Aetiology
Plantar fasciitis has traditionally been considered an overuse injury caused by repetitive microtrauma and damage to the plantar fascia, although the true aetiology of the condition is unknown. Several factors have been associated with its development, including biomechanical abnormalities (e.g., equinus, pes planus, and pes cavus), increased body mass index, athletic and sedentary lifestyles, and prolonged standing on hard surfaces such as concrete.[3] Most of these suggestions are based on case series and have not been shown to be directly associated.[4][12][13][14] Multiple other extrinsic risk factors have been proposed, including wearing improper or excessively worn shoes, running on unyielding surfaces and other training errors, increases or changes in activity, and spending most of the workday on the feet or walking.[3]
Pathophysiology
Biopsy of the plantar fascia in patients with fasciitis has found microtears, chondroid metaplasia, matrix calcification, angiogenesis, and several patterns of collagen degeneration and repair.[1] Some researchers have proposed a process of degenerative fasciosis without inflammation, demonstrating myxoid degeneration, fibrocartilage fibre fragmentation, and vascularisation at the enthesis on histological specimens from heel spur surgery.[15] Some have proposed a chronic inflammatory process.[1]
Classification
Association with trauma
Pain subsequent to acute traumatic event: patient may relate that pain in heel began abruptly after physical activity or after a traumatic incident (e.g., falling off a ladder).

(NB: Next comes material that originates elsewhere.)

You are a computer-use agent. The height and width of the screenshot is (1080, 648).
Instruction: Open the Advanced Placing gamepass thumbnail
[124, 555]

No known preceding acute trauma: patient may not be able to recall any preceding trauma to the foot; pain likely to have a repetitive microtraumatic aetiology.
Duration of symptoms
The American College of Foot and Ankle Surgeons recommends categorising patients by duration of symptoms in order to allow selection of treatments that will have the greatest effect within each stage of plantar fasciitis. They define the 3 phases of plantar fasciitis as follows:[3]
Acute: symptoms present for up to 6 weeks
Subacute: symptoms present for 6 to 12 weeks
Chronic: symptoms present for >3 months
A subdivision of chronic is refractory/recalcitrant. Refractory plantar fasciitis is best defined as chronic plantar fasciitis that has not improved with appropriate intervention for >6 months and is much more difficult to successfully treat.